Data shown
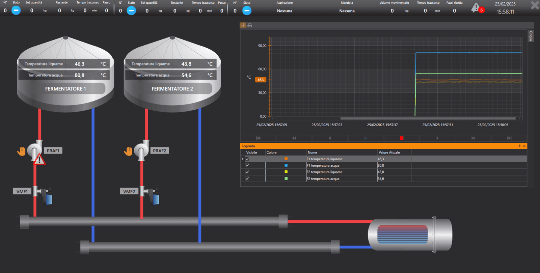Click the Nome column header in legend
Screen dimensions: 540x273
[313, 153]
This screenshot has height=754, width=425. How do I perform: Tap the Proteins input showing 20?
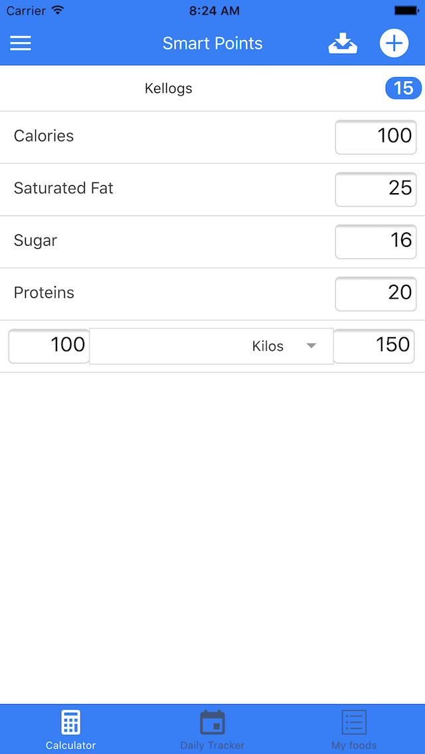[x=375, y=293]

Exercise requirements
The lines from the one containing "This screenshot has" through the last line of the entries are to be copied exactly, both ends included, and the pictures are to be omitted.

Solution
This screenshot has height=754, width=425. How do I perform: Tap the Proteins input showing 20?
[x=375, y=293]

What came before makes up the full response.